» Exercise requirements:
Copy word for word the lines of the material below, from the line containing "LEGO® Christmas & winter special (136, 597)" through the end of the material, including both ends.

» Dataset records:
———

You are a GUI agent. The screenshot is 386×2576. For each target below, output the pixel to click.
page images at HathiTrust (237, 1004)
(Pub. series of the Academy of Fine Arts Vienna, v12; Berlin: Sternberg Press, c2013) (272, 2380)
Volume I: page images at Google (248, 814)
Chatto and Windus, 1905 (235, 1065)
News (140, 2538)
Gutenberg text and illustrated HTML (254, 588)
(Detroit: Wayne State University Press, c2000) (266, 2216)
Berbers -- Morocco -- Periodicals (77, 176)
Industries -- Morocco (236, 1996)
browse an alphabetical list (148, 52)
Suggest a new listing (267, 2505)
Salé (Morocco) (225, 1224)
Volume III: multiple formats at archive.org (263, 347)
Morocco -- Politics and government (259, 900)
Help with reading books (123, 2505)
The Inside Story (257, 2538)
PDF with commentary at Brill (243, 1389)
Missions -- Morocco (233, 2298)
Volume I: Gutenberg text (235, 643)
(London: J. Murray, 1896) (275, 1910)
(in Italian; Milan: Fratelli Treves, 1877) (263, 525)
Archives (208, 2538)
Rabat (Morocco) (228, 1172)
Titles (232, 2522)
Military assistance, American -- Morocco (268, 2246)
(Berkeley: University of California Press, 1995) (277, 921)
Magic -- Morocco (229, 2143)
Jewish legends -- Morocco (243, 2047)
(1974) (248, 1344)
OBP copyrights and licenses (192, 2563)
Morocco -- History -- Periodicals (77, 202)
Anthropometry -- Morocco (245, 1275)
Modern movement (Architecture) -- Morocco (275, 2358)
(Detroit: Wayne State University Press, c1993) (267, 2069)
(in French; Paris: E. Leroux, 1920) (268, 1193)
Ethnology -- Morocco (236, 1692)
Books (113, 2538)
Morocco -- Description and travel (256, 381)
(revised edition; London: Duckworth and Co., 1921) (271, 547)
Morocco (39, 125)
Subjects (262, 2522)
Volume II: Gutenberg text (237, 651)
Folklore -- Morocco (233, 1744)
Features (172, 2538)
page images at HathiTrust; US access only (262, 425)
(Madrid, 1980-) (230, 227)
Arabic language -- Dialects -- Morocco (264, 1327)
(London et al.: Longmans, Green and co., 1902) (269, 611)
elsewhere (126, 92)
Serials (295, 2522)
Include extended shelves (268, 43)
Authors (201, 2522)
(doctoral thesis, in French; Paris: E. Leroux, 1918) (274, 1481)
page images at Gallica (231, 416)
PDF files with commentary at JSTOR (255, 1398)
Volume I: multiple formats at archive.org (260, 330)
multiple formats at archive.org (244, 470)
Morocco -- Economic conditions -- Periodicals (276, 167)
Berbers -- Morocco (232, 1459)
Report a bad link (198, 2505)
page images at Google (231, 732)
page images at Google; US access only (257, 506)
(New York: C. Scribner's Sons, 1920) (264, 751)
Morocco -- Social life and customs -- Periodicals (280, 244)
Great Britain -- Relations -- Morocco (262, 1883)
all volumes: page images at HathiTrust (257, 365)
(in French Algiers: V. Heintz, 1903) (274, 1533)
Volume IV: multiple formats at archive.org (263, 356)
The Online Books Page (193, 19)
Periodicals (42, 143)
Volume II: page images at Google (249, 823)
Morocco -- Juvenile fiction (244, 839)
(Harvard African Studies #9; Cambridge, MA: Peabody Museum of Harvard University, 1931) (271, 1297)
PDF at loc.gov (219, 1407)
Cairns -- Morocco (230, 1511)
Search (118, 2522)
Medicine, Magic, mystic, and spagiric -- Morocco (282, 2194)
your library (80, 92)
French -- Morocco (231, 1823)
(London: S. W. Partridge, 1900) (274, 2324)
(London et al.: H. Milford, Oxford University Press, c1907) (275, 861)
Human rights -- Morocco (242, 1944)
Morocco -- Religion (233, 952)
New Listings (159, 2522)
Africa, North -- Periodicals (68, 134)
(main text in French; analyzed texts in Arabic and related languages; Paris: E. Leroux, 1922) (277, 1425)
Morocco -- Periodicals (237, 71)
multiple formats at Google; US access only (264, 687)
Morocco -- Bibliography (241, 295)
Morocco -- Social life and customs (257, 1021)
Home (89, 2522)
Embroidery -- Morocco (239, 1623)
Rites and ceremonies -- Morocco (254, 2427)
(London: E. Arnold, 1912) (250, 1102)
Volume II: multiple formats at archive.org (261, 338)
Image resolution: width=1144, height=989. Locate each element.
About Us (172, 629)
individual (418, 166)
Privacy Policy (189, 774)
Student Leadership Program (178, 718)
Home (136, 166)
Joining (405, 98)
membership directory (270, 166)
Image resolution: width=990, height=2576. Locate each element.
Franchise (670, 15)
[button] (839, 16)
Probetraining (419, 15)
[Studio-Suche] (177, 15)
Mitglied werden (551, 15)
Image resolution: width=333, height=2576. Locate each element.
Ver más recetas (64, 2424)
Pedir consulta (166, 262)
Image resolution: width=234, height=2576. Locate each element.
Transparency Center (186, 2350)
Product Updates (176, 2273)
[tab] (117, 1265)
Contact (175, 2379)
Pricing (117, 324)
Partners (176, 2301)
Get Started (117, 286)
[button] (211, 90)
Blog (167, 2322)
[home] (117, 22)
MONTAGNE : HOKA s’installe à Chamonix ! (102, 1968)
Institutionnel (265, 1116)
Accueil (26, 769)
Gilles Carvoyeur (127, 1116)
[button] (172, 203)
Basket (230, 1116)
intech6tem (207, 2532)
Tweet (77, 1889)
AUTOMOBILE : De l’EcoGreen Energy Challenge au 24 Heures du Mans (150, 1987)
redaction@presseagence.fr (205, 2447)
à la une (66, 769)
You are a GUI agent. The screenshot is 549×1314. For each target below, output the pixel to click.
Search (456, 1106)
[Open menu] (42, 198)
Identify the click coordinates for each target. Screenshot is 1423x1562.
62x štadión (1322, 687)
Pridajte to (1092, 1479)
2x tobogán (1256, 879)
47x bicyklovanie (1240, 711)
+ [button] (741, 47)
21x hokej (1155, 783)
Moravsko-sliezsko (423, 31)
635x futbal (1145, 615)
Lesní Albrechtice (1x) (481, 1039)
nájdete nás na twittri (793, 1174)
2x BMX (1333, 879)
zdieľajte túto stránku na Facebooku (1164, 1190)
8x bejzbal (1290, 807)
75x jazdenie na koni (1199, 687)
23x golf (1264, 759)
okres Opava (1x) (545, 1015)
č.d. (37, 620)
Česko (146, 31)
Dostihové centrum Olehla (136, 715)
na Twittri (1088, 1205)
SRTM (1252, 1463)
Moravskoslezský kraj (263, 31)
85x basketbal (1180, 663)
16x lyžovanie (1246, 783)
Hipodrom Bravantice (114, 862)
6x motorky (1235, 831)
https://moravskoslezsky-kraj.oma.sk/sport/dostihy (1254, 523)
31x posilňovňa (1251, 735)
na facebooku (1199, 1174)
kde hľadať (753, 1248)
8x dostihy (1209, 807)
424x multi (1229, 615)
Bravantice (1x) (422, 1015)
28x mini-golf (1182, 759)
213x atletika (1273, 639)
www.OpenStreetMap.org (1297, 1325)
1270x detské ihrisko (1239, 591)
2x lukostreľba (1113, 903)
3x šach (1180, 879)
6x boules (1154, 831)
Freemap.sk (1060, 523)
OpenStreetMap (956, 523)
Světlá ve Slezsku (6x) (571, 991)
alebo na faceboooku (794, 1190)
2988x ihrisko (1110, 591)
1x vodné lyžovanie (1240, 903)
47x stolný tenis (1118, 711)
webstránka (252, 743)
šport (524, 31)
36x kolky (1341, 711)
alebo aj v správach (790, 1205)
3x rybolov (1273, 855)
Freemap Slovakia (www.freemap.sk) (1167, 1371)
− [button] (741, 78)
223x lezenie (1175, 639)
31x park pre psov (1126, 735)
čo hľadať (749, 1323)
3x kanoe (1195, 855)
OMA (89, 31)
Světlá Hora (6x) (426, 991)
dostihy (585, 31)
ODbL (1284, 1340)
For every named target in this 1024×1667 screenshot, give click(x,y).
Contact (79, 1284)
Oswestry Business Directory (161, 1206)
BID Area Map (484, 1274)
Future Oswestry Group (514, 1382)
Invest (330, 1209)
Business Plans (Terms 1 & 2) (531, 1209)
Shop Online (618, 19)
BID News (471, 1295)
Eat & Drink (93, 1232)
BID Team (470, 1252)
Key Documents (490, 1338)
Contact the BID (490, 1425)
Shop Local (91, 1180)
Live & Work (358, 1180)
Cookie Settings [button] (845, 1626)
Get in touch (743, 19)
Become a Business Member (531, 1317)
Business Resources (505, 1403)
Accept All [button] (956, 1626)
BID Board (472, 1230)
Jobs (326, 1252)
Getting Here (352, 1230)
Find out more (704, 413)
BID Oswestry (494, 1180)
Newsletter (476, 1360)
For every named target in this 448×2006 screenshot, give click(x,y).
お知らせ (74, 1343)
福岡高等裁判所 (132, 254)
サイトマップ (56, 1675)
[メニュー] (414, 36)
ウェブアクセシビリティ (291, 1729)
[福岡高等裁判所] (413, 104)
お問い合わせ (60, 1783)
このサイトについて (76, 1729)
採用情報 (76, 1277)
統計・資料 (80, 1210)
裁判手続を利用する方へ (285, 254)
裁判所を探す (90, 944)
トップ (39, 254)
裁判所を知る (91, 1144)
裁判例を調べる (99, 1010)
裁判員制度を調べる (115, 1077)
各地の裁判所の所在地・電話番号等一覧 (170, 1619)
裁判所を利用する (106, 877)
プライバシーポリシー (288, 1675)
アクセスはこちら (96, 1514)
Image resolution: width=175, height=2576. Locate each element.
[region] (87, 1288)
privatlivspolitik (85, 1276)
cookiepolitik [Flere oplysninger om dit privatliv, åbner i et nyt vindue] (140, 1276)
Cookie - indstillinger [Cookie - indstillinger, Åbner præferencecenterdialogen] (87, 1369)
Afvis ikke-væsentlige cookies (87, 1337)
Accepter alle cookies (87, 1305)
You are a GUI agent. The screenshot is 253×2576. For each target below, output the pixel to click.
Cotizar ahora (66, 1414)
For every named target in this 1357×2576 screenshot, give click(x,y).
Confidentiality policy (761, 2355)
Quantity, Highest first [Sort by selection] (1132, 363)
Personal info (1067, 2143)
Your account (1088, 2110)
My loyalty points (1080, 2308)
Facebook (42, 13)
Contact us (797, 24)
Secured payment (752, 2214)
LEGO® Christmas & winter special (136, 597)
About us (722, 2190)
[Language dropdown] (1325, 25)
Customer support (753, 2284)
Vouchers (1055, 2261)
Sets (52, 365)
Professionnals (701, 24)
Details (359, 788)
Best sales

———

» Correct answer:
LEGO® Christmas & winter special (136, 597)
About us (722, 2190)
[Language dropdown] (1325, 25)
Customer support (753, 2284)
Vouchers (1055, 2261)
Sets (52, 365)
Professionnals (701, 24)
Details (359, 788)
Best sales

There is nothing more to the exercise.